回復させる暇を与えず、ヘルハウンドはドワーフに飛びかかろうとしたが、押し寄せる睡魔に一瞬動きが止まった・・・が、すぐに覚醒する。獰猛な牙がドワーフをひと噛みしようと襲いかかる。
しかし、ノタックにとってその一瞬は貴重な時間であった。痛みと頭がくらくらする感覚に悩まされながらも数歩身を引き、再び戦いの構えをとった。
思うような攻撃ができなかったヘルハウンドは、濁った黄色い目に怒りをたたえながら、ポーリンの方を向いた。
ポーリンも馬を降り、魔法での戦いに備えていた。しかし、眠りの呪文は、ほぼ無効だった。
予期していたことではあるが、改めて事実を目の当たりにすると、手が震える思いだった。
双頭のヘルハウンドは、怒れるトロールよりもずっと格上である。それを従えている<四ツ目>も、同様に熟練の戦士だろう。

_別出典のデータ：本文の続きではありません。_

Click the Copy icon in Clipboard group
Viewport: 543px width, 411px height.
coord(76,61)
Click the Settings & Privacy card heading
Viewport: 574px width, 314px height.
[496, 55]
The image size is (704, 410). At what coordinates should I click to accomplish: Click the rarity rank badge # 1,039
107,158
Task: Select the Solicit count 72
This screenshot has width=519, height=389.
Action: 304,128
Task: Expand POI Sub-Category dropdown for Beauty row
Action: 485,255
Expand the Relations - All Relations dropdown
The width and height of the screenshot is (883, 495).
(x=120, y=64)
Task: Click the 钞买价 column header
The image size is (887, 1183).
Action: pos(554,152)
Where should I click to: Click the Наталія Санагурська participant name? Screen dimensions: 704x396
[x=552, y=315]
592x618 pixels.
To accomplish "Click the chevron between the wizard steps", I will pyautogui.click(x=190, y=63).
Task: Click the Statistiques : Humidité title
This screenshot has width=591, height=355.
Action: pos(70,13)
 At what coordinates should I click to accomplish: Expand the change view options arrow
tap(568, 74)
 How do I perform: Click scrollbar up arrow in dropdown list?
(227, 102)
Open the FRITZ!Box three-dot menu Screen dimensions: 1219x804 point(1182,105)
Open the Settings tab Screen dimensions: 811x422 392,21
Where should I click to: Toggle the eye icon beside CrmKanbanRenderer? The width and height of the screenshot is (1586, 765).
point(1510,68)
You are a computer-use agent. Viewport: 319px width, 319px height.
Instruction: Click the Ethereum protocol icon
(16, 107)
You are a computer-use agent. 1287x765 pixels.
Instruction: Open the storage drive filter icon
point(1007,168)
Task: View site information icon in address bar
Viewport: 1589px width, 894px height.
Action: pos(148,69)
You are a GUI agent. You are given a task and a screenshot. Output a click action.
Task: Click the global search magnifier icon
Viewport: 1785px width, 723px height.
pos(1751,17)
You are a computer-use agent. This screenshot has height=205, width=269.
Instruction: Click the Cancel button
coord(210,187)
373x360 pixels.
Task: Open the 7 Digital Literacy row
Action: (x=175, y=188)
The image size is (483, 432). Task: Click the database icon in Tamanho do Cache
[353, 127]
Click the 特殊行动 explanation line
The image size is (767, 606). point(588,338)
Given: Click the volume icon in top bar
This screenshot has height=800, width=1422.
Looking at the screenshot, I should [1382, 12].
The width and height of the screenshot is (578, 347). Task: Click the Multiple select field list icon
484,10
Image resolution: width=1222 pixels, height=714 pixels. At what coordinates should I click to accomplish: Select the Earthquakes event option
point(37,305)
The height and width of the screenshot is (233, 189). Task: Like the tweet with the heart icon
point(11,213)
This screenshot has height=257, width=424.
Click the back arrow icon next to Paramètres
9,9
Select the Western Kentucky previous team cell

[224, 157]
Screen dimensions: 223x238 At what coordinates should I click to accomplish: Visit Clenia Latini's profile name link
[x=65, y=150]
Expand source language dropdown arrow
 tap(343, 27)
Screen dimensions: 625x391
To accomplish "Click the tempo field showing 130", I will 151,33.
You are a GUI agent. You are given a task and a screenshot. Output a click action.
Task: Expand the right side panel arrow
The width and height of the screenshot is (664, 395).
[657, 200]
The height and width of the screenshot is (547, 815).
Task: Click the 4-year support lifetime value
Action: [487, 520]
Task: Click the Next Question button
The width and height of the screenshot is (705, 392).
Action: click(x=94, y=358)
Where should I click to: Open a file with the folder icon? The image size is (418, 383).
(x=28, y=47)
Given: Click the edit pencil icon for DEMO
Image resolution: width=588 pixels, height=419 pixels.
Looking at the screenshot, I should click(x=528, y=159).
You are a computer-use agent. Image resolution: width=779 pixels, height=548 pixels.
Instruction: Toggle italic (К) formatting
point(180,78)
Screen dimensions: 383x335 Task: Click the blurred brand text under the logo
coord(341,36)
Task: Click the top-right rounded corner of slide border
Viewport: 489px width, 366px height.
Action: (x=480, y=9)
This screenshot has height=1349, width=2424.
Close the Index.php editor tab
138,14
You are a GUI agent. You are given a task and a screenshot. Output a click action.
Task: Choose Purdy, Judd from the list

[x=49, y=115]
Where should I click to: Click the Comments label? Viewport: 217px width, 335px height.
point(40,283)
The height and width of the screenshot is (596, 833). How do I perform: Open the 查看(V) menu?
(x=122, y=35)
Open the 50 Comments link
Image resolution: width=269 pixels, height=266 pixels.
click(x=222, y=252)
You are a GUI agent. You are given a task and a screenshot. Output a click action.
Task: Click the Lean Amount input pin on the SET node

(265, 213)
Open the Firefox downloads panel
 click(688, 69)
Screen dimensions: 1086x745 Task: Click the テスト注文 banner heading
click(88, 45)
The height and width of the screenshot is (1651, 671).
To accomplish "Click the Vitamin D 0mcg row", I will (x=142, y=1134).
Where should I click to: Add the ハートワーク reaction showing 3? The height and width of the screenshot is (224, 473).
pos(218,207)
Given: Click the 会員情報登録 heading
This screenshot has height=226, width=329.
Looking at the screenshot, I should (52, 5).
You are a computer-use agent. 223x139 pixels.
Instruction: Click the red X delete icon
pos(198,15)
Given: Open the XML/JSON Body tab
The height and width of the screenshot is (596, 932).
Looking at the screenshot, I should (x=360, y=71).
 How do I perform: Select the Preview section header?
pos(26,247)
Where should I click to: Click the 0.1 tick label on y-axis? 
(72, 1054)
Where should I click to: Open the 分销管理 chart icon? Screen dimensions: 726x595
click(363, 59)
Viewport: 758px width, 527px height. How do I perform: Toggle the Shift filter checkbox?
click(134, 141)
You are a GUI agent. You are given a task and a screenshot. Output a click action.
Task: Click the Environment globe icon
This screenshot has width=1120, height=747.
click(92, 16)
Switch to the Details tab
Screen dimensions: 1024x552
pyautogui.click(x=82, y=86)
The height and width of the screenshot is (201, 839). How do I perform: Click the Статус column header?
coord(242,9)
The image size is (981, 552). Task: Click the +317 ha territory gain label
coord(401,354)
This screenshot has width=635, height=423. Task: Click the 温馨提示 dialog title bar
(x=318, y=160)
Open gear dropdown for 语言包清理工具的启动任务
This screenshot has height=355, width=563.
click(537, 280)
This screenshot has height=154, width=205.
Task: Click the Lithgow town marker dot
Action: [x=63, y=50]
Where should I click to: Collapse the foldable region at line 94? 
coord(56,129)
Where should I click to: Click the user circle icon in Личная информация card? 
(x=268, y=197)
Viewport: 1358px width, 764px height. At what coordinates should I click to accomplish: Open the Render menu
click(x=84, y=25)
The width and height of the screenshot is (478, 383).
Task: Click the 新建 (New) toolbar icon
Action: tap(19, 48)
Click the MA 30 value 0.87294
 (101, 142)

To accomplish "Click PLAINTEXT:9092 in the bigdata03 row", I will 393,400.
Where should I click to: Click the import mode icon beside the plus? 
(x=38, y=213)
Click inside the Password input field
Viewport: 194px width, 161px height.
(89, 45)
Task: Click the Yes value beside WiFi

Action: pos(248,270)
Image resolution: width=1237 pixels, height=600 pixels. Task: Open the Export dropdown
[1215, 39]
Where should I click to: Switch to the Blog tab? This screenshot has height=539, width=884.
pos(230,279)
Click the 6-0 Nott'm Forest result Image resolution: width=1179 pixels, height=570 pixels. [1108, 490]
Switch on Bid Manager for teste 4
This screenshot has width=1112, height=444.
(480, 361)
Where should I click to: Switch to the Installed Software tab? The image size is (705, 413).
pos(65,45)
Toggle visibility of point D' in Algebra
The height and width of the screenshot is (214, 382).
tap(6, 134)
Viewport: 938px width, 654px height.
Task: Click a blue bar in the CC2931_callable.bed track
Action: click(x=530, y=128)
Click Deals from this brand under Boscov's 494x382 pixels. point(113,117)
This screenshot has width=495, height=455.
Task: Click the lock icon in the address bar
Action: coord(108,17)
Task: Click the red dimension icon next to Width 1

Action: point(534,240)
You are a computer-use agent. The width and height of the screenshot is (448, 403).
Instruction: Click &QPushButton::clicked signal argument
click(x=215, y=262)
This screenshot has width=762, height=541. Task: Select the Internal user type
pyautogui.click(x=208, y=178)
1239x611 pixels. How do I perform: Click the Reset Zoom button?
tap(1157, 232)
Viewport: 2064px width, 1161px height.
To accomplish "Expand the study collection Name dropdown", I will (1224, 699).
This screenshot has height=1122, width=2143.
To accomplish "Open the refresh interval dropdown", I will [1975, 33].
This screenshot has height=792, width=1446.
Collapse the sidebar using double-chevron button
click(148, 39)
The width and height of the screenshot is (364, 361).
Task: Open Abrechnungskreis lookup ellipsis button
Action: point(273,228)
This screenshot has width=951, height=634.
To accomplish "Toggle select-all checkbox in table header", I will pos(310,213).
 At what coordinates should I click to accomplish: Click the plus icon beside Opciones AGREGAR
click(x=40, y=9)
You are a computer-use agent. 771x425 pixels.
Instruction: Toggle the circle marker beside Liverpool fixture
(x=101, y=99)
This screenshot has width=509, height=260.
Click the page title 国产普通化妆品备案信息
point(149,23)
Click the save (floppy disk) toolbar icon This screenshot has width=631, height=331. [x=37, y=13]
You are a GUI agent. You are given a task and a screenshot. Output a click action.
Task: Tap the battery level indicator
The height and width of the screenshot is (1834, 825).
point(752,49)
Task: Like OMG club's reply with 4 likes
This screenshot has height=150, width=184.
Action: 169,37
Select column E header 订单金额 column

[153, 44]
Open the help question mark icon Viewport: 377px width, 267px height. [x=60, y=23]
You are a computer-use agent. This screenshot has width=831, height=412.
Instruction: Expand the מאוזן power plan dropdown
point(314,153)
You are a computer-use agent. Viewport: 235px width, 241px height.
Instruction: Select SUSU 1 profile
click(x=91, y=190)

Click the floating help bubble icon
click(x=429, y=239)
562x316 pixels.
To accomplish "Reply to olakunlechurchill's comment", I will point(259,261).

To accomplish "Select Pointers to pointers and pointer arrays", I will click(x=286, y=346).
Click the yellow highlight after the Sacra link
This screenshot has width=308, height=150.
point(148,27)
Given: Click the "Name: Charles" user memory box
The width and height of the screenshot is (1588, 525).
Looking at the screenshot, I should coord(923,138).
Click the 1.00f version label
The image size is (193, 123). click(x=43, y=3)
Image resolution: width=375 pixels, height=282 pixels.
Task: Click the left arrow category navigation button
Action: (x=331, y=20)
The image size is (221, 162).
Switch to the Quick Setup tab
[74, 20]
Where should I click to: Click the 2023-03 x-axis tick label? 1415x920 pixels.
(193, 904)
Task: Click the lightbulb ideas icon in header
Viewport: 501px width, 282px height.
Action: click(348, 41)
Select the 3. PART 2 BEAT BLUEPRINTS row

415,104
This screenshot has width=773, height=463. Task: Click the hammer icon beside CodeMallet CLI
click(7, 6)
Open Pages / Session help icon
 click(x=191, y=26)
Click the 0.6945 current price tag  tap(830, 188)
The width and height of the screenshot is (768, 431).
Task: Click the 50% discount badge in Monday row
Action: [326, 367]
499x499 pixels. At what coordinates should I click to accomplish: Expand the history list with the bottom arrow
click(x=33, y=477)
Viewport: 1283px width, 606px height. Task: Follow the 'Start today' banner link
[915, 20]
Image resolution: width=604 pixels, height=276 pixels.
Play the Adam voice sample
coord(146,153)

ここには、いざとなったときに守ってくれる師はいない。彼女より高位の魔法使いもいない。護衛もいない。そればかりか、彼女がゴブリンの王子を守らなければならない立場なのだ。
ヘルハウンドの四つの目が、彼女をとらえる。
恐怖が降り積もる豪雪のように彼女にのしかかった。これは、墓場や暗闇で感じる恐怖ではない。大雪原で、寒さに震えながら行く方向も分からずさまよう者の恐怖だ。身体がこわばり、思うように動かない。
彼女は生まれて初めて、強烈な孤独を感じていた。
ここで頼りになるのは、自らの力のみ。けれども、その力は彼女を生き延びさせるために、十分なものだろうか?雇い主を守り切るのに、十分なものだろうか?
口の中にしょっぱいものを感じていた。
―――しっかりしなさい!
内なる声が、彼女の震えた身体をむち打つ。まっすぐで、負けん気の強い、母ゆずりの気質・・・
―――負けてなるものですか。
その思いは、凍り付いた勇気に明かりを灯す程度には、役に立った。
深呼吸をして、魔法の力をたぐり寄せようとする。失敗すれば、恐らく死・・・
彼女は覚悟を決め、目を閉じて精神集中に入った。くさってもサントエルマの森で学びし魔法使い。並の術者であれば長い時間がかかる詠唱を、滑らかに素早く終わらせる。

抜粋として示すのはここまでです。